Turning Back the Kerry Clock
Jude Wanniski
January 12, 2004

 

Memo To: Website Fans, Browsers, Clients
From: Jude Wanniski
Re: Where Kerry Messed Up

If you watched NBC's Meet the Press Sunday, you saw another superlative interview by Tim Russert of a Democratic presidential hopeful, Senator John Kerry of Massachusetts. What we were seeing is the man who a year ago was widely believed to be the frontrunner -- but who is now facing ignominious defeat in his own backyard, in the New Hampshire primary. There is even a poll of Massachusetts Democrats I understand shows Kerry losing to Dean even there. What Tim Russert showed in his probing interview is a Kerry who has taken so many positions on Iraq over the last 18 months that he now cites all of them in defending his decisions when they were critical. It was on Iraq that he failed.
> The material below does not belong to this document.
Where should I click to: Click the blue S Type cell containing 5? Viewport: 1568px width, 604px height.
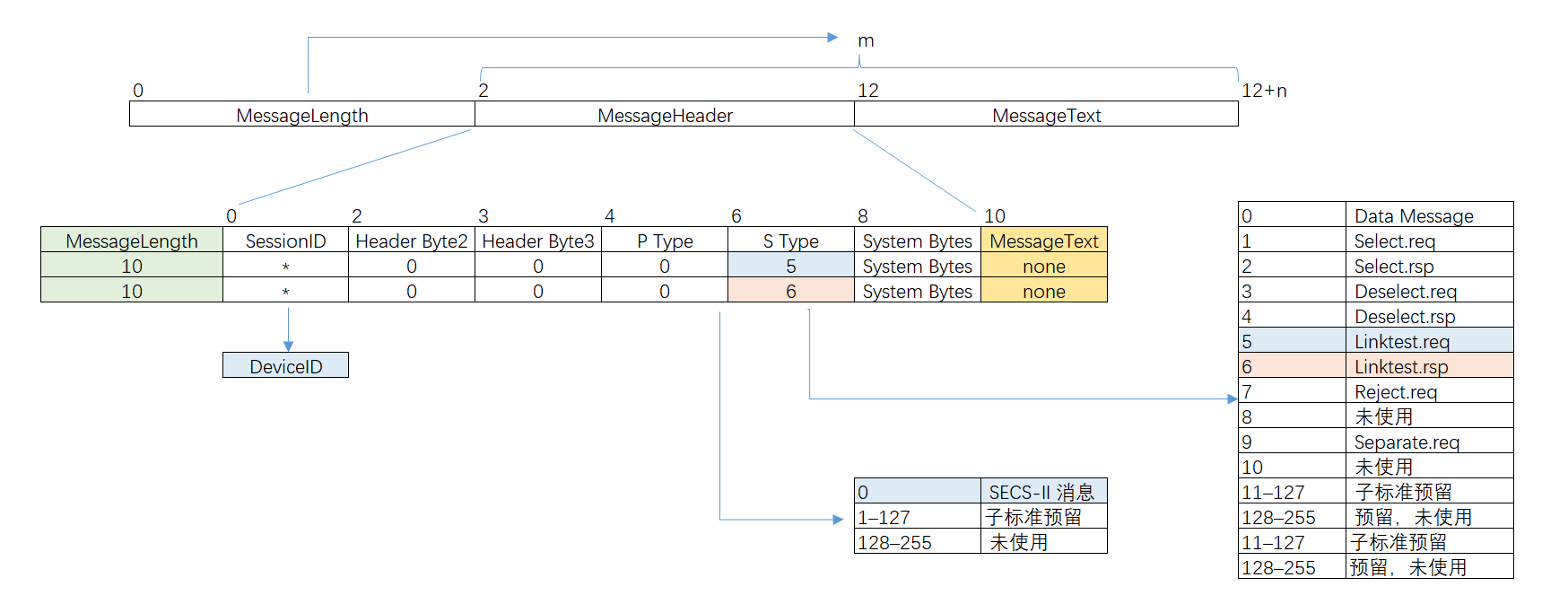790,266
Kerry now says that if he were President we would not now be embroiled in Iraq, and I actually believe that is a true statement. That's because Kerry would not have surrounded himself with advisors who wanted to war against Iraq for their own reasons, as the President did. They did everything they could to manipulate George W. Bush into seeing things their way. A President Kerry would have, as he now says, allowed diplomacy to continue on the course it was on instead of pulling the trigger. I believe him. Here is the relevant exchange:

MR. RUSSERT: What that would mean is Saddam Hussein would still be in power if you were president.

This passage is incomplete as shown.